__Data supplied__.
────────

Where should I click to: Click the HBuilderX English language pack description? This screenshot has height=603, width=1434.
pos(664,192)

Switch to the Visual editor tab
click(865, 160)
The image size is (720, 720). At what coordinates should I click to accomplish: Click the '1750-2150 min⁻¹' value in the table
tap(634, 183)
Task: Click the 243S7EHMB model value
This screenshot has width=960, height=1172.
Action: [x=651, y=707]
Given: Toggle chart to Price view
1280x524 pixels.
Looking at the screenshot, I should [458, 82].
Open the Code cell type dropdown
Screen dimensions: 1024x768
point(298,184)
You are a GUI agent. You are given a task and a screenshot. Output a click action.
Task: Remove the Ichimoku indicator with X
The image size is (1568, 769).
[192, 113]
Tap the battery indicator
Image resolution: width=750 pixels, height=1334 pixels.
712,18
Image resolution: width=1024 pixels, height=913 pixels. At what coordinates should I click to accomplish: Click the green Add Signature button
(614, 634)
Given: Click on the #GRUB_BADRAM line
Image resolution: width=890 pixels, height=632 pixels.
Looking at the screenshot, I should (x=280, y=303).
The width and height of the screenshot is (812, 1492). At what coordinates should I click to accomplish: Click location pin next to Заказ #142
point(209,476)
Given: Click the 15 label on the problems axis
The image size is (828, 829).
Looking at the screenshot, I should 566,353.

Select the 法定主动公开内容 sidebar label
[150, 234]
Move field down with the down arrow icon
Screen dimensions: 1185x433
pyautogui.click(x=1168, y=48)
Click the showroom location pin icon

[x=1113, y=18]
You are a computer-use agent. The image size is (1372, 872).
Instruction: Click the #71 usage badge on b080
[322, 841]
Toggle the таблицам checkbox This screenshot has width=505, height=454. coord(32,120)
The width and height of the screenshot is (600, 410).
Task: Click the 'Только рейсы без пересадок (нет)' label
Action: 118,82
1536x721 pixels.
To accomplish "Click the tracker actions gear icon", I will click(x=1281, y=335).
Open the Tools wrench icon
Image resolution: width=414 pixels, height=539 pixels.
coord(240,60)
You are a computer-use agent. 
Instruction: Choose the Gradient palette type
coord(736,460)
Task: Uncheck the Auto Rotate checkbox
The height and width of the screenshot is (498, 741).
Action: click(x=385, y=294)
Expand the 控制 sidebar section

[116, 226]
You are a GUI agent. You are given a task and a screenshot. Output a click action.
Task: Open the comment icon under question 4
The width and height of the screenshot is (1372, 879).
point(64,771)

────────

__Your instructions__.
Each line of the data has to be written out exactly as it appears.

__Answer to this task__.
Where should I click to: Click the HBuilderX English language pack description? This screenshot has height=603, width=1434.
pos(664,192)

Switch to the Visual editor tab
click(865, 160)
The image size is (720, 720). At what coordinates should I click to accomplish: Click the '1750-2150 min⁻¹' value in the table
tap(634, 183)
Task: Click the 243S7EHMB model value
This screenshot has width=960, height=1172.
Action: [x=651, y=707]
Given: Toggle chart to Price view
1280x524 pixels.
Looking at the screenshot, I should [458, 82].
Open the Code cell type dropdown
Screen dimensions: 1024x768
point(298,184)
You are a GUI agent. You are given a task and a screenshot. Output a click action.
Task: Remove the Ichimoku indicator with X
The image size is (1568, 769).
[192, 113]
Tap the battery indicator
Image resolution: width=750 pixels, height=1334 pixels.
712,18
Image resolution: width=1024 pixels, height=913 pixels. At what coordinates should I click to accomplish: Click the green Add Signature button
(614, 634)
Given: Click on the #GRUB_BADRAM line
Image resolution: width=890 pixels, height=632 pixels.
Looking at the screenshot, I should (x=280, y=303).
The width and height of the screenshot is (812, 1492). At what coordinates should I click to accomplish: Click location pin next to Заказ #142
point(209,476)
Given: Click the 15 label on the problems axis
The image size is (828, 829).
Looking at the screenshot, I should 566,353.

Select the 法定主动公开内容 sidebar label
[150, 234]
Move field down with the down arrow icon
Screen dimensions: 1185x433
pyautogui.click(x=1168, y=48)
Click the showroom location pin icon

[x=1113, y=18]
You are a computer-use agent. The image size is (1372, 872).
Instruction: Click the #71 usage badge on b080
[322, 841]
Toggle the таблицам checkbox This screenshot has width=505, height=454. coord(32,120)
The width and height of the screenshot is (600, 410).
Task: Click the 'Только рейсы без пересадок (нет)' label
Action: 118,82
1536x721 pixels.
To accomplish "Click the tracker actions gear icon", I will click(x=1281, y=335).
Open the Tools wrench icon
Image resolution: width=414 pixels, height=539 pixels.
coord(240,60)
You are a computer-use agent. 
Instruction: Choose the Gradient palette type
coord(736,460)
Task: Uncheck the Auto Rotate checkbox
The height and width of the screenshot is (498, 741).
Action: click(x=385, y=294)
Expand the 控制 sidebar section

[116, 226]
You are a GUI agent. You are given a task and a screenshot. Output a click action.
Task: Open the comment icon under question 4
The width and height of the screenshot is (1372, 879).
point(64,771)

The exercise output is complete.